Our investigation also revealed an interesting finding that has never been previously reported: enhanced osteogenesis is mainly observed in patients with cervical (85.7%) and thoracic (83.3%) SCI, and less so in patients with lumbar SCI (44.4%). However, these differences were not statistically significant. We suggest that this may be due to the small number of patients in the study. Although there have been no reports published with similar results to our study, there is evidence in studies of neurogenic heterotopic ossification (NHO) in SCI2426 from which conclusions similar to ours can be drawn. It has been reported that complete transverse SCI is more commonly associated with NHO than incomplete SCI, and that NHO is less frequently reported in patients with lumbosacral or conus-cauda lesions.27 Complete SCI damage – including diffuse axonal injury, serious contusions, hypoxia, ischemia, and edema – can all lead to wider hypothalamic-pituitary-adrenal axis damage and dysfunction.28 Additionally, the pathophysiology is also more amplified than in incomplete SCI. Therefore, compared with incomplete SCI, complete SCI would lead to more osteo-inductive factor release and to the acceleration of fracture healing.

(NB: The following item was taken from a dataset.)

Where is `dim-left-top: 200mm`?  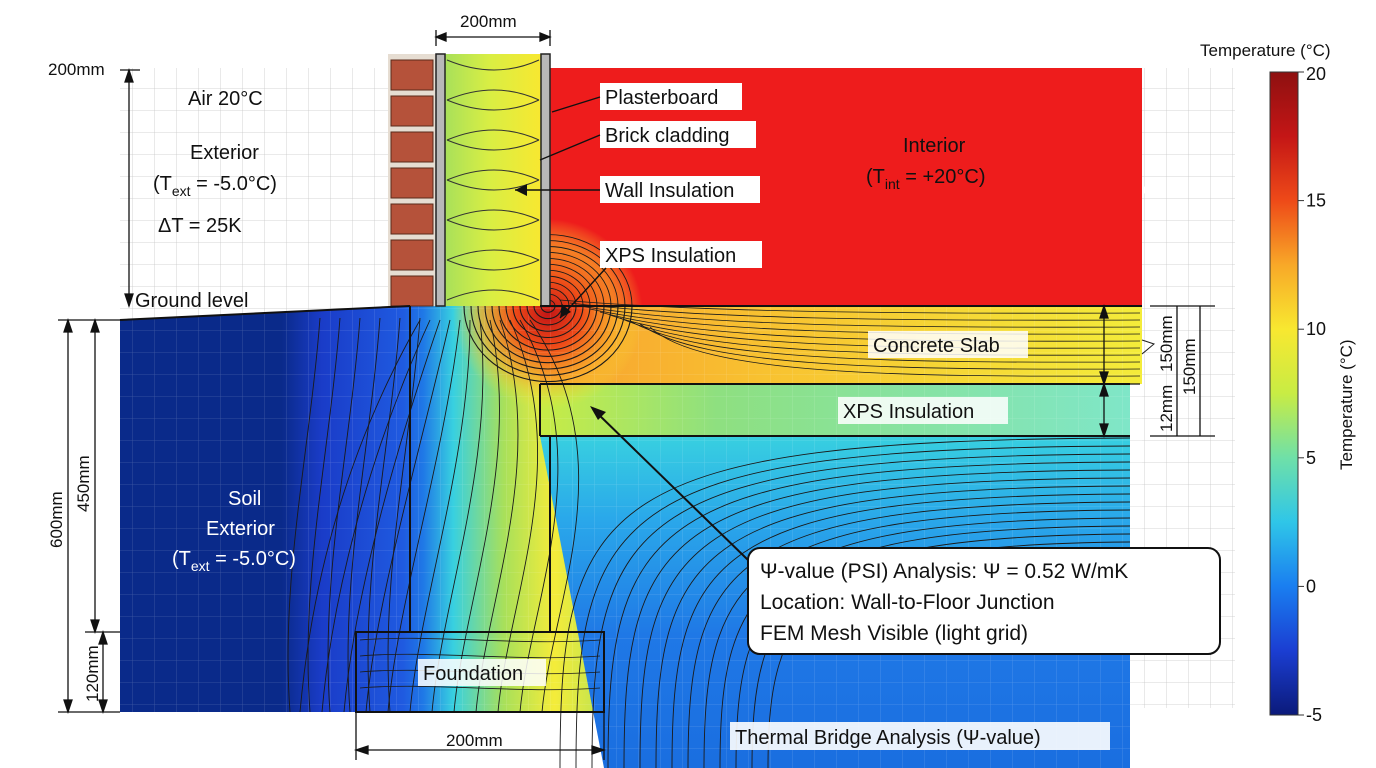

All patients with SCI in our study showed a complete motor and sensory function disorder on admission, but recovery of SCI below the conus medullaris level was better than that above this level during rehabilitation. Of the 22 patients with SCI in the study, 4 of the 9 patients with lumbar SCI had changed to incomplete status on discharge (1 patient improved from Frankel grade A to B; 3 patients improved from A to C), but only 2 of the 13 cervical and thoracic patients with SCI changed on discharge (Frankel grade A to B). In these patients with partial recovery of SCI, the effect of neural and hormonal factors on bone metabolism decreased gradually, and enhanced osteogenesis was correspondingly weakened. Therefore, the final mean callus volume of the patients with cervical and thoracic SCI was significantly larger than with the lumbar SCI group, although the one-way ANOVA test did not detect a significant effect on fracture healing time in the three subgroups.

Conclusion

In this study, we have demonstrated that SCI is associated with accelerated fracture healing and enhanced callus formation. Our study also observed a trend towards enhanced osteogenesis in cervical and thoracic SCI compared with lumbar SCI. This investigation has several limitations, in particular, the 4-week interval for follow-up may lead to some inaccuracy in determining the exact time to union, but due to the factors of economy and ethics (more cost and larger amount of radiation dosage), it is very difficult for us to do more frequent follow-up. Therefore, similar to other researchers and authors referred to in our paper, we prefer to use clinical assessment every week to reduce the error. Other limitations including the small number of cases, the diversity of the patterns of SCI and lack of comparison with the time interval to surgical treatment of the bone fracture. As the effect of SCI on bone formation and fracture healing is complex, further understanding and identification of the underlying mechanisms and related factors are necessary.